- [Directions for this task]: Omit the pictures, then reproduce exactly the line bearing "Viewport: 624px width, 554px" and every line after it up to and including the last line of the entries below.

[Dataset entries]
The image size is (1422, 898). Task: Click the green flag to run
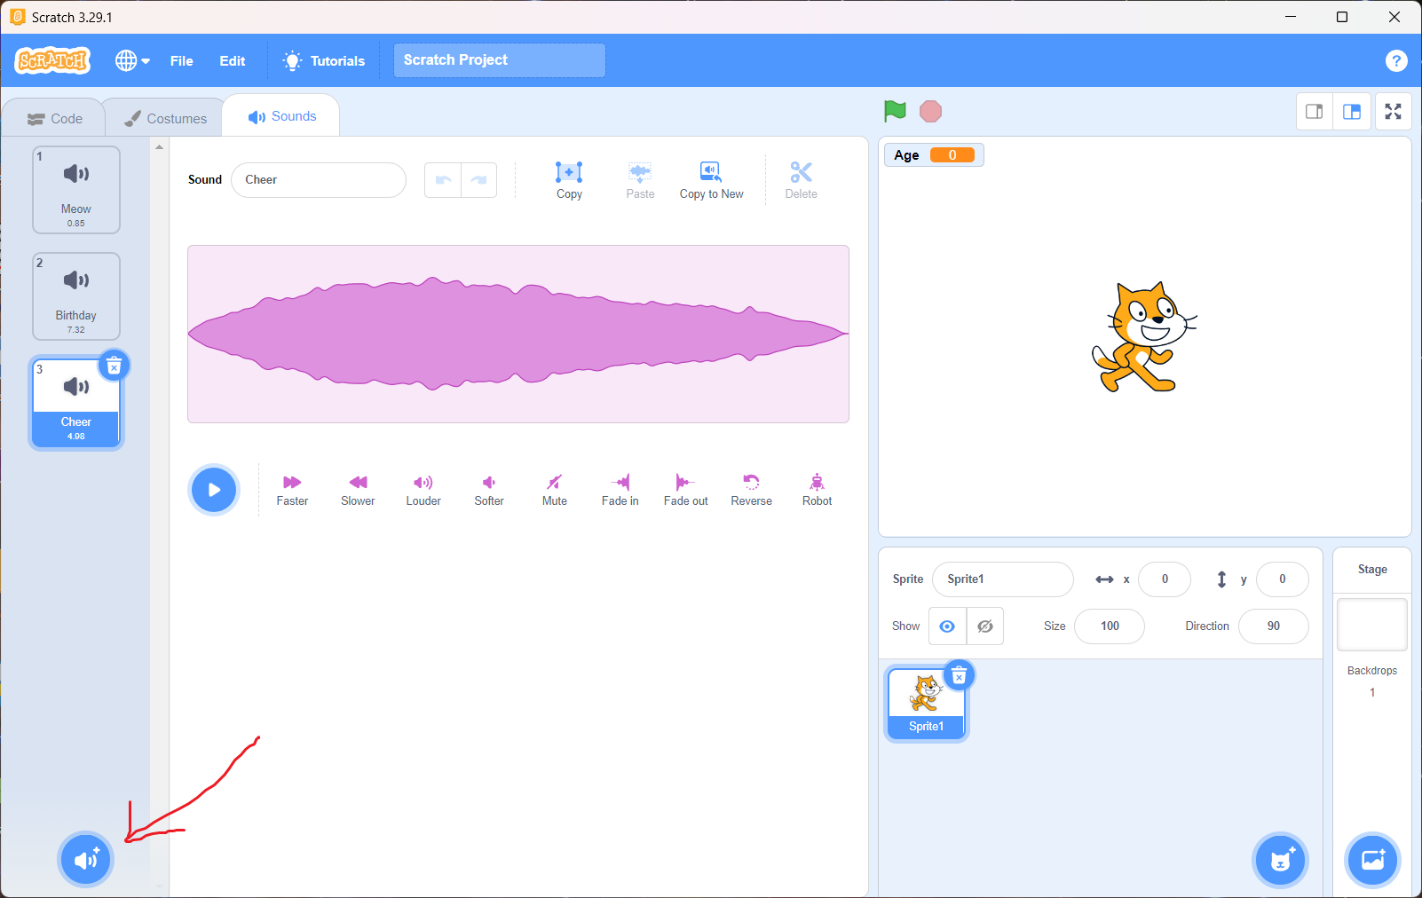click(895, 111)
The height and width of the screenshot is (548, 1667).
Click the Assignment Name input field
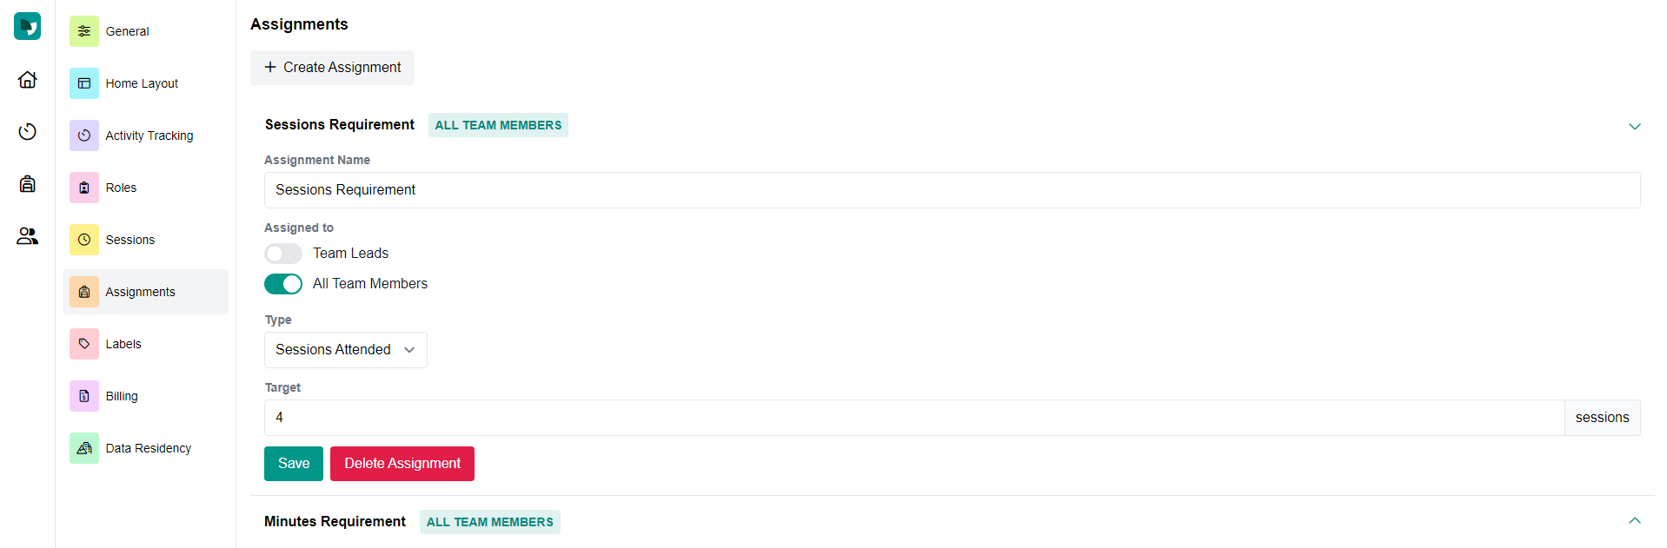click(952, 190)
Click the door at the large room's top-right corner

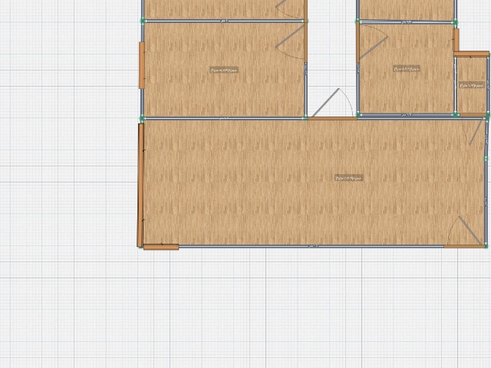(x=477, y=130)
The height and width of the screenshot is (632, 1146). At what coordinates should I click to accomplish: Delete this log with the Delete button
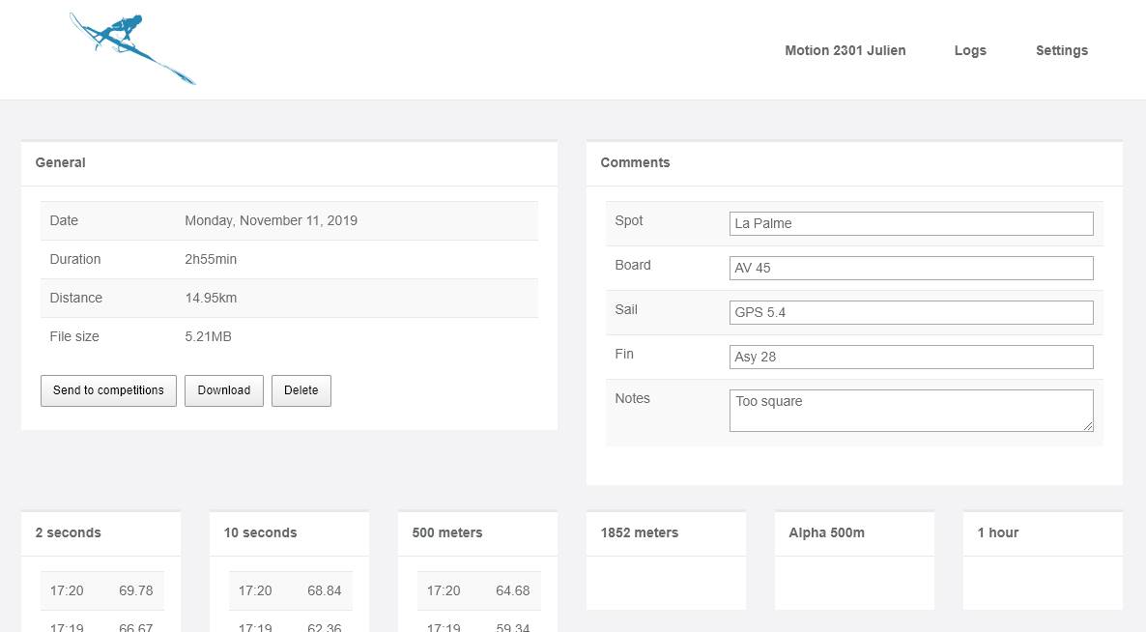[x=301, y=390]
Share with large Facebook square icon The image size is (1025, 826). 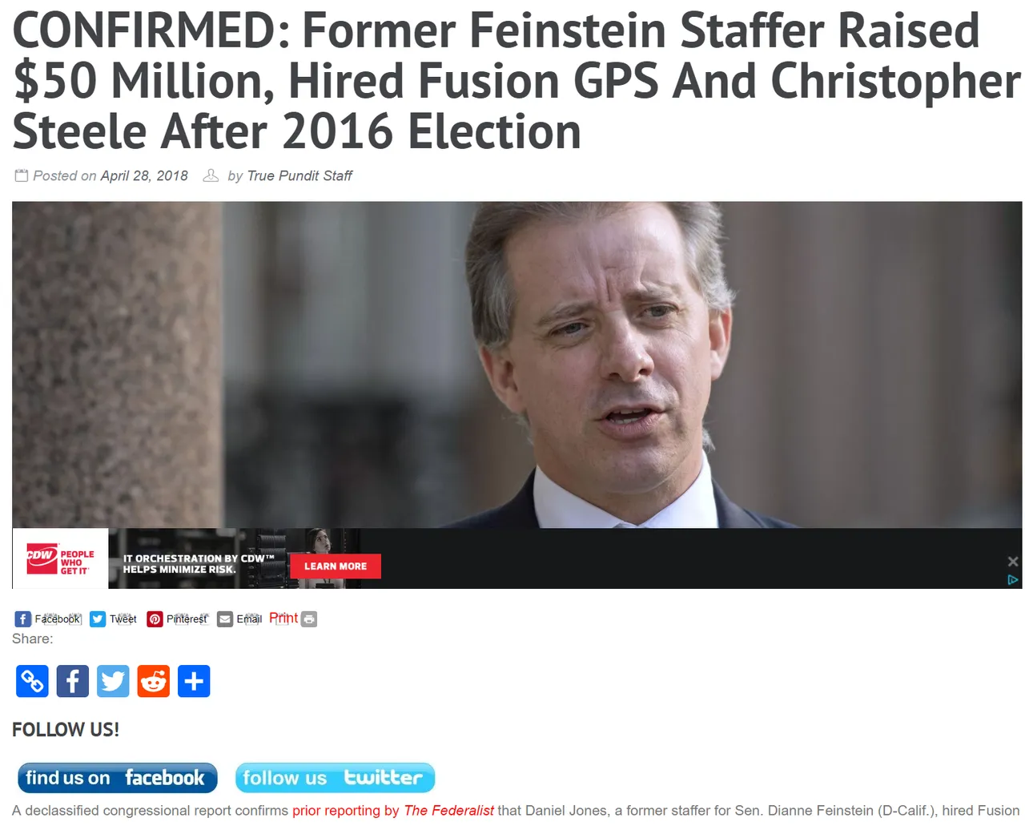click(73, 681)
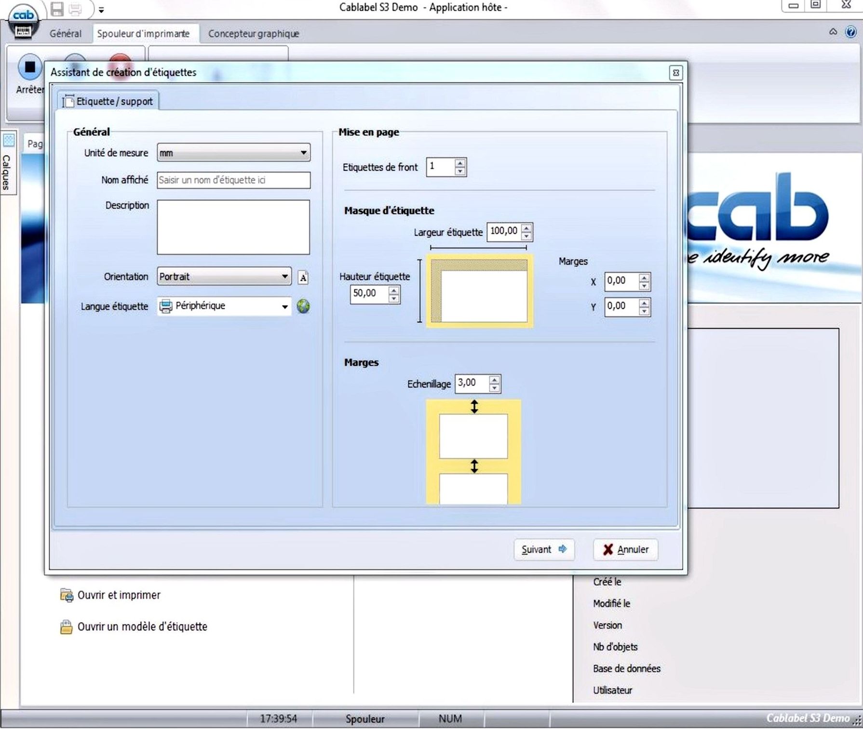
Task: Decrease the Echenillage value
Action: [x=495, y=388]
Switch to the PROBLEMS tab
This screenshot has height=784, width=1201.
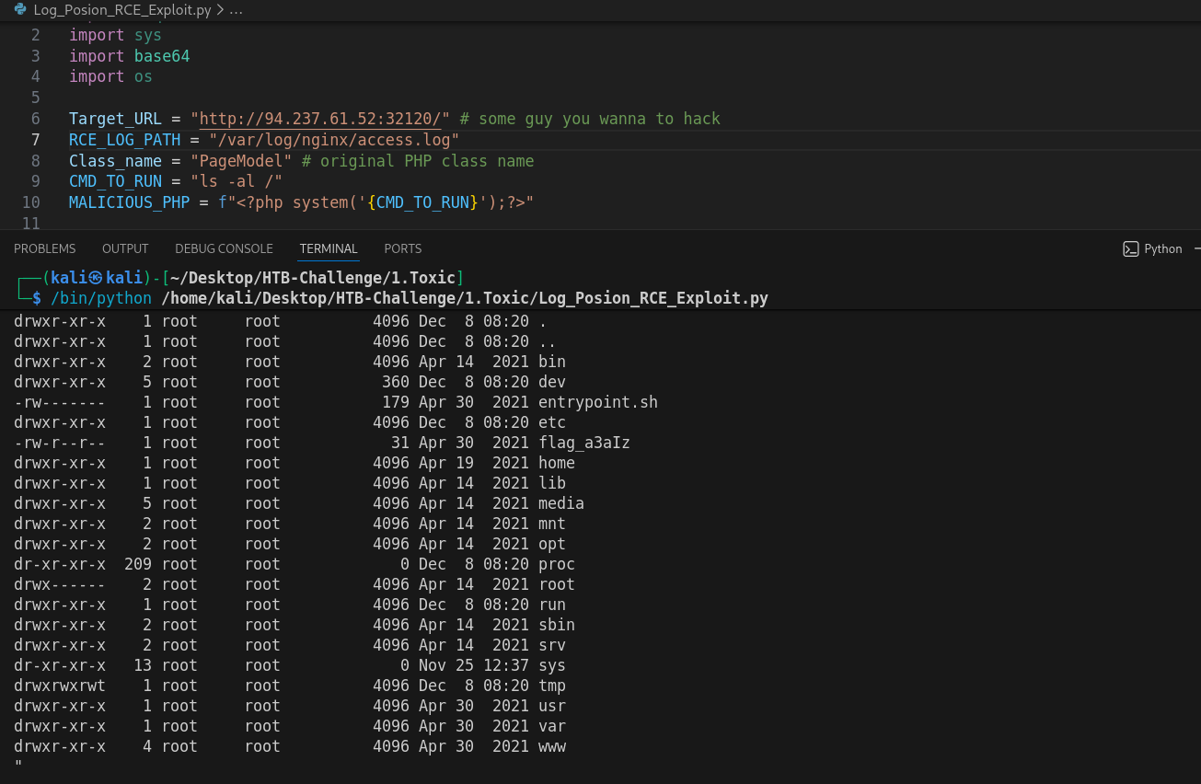point(45,248)
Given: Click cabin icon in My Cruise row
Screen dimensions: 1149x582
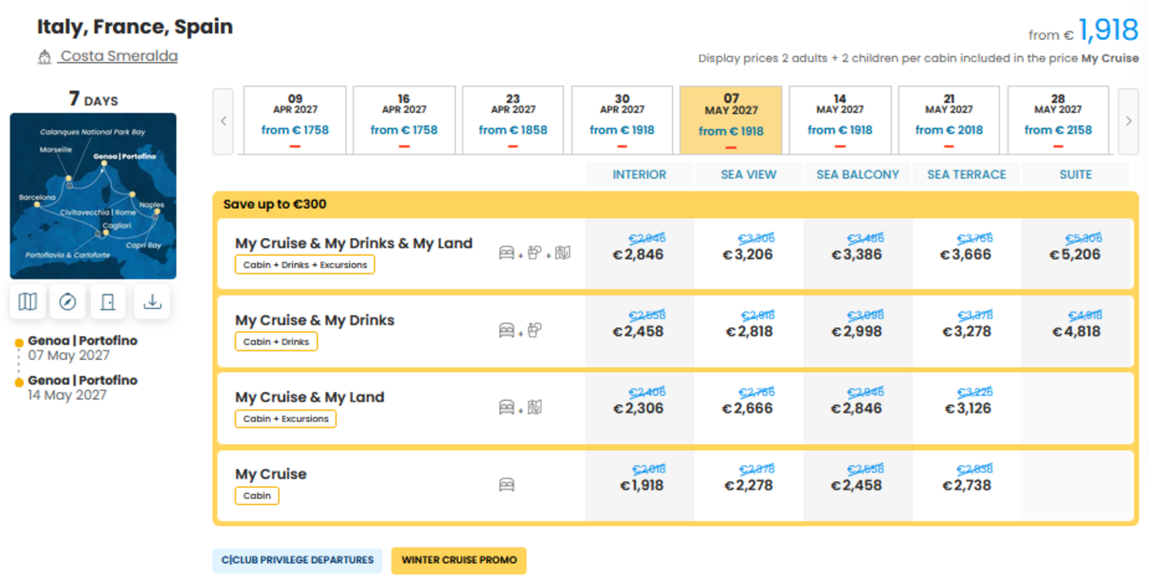Looking at the screenshot, I should [x=507, y=485].
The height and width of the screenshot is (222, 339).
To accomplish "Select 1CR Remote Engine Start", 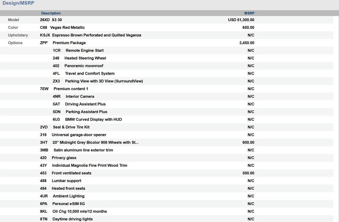I will [78, 51].
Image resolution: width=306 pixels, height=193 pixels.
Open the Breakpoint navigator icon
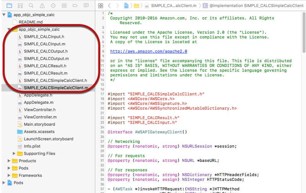(x=75, y=6)
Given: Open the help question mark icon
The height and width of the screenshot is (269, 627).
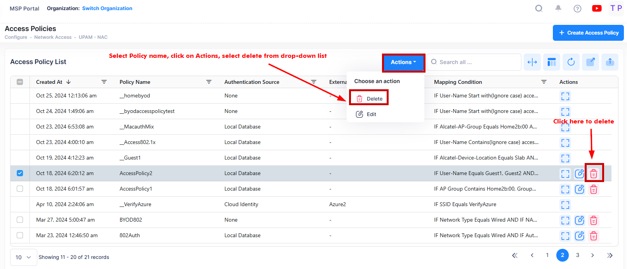Looking at the screenshot, I should [577, 9].
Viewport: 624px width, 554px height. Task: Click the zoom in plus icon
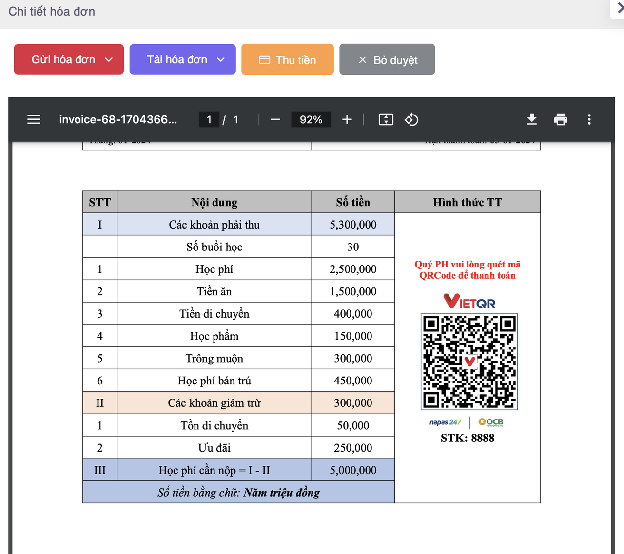click(x=347, y=119)
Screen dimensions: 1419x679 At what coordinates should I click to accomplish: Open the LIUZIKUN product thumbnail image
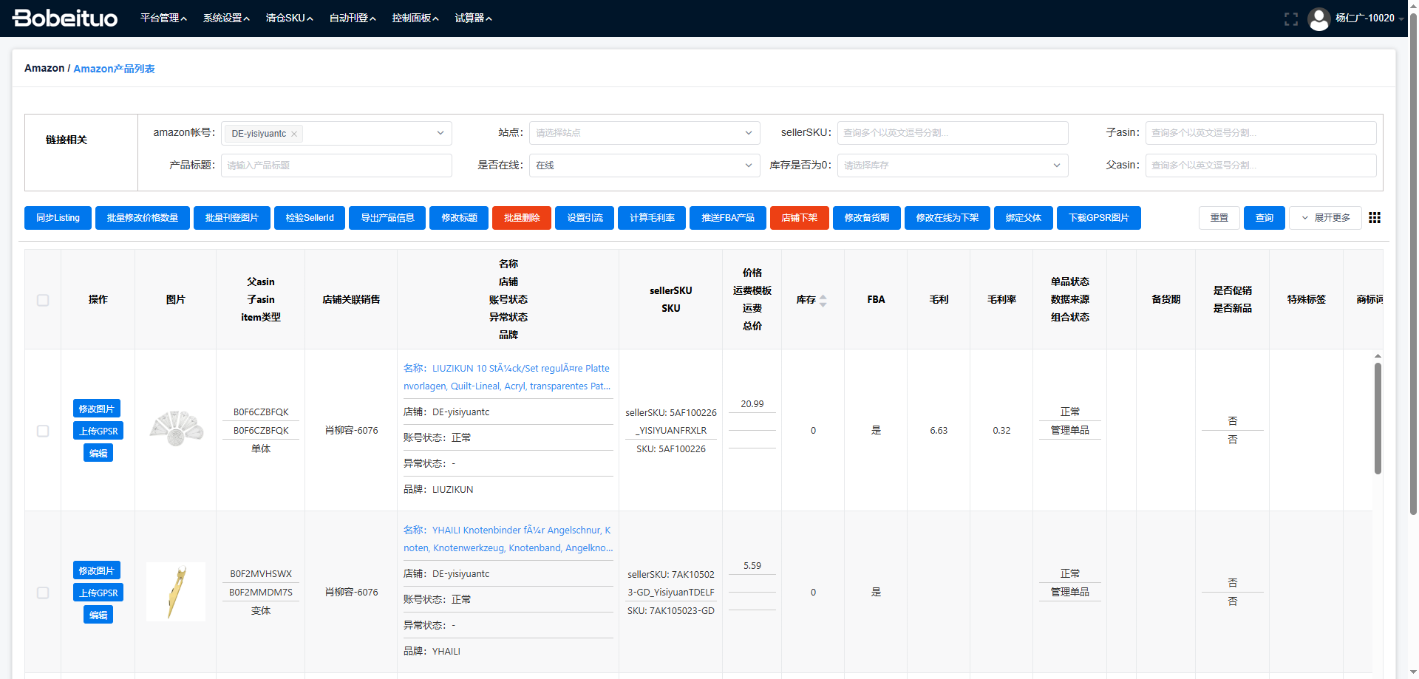[x=176, y=429]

- [Exercise output]:
Viewport: 624px width, 554px height. Task: Click the zoom in plus icon
click(x=347, y=119)
Screen dimensions: 1419x679 At what coordinates should I click to accomplish: Open the LIUZIKUN product thumbnail image
[x=176, y=429]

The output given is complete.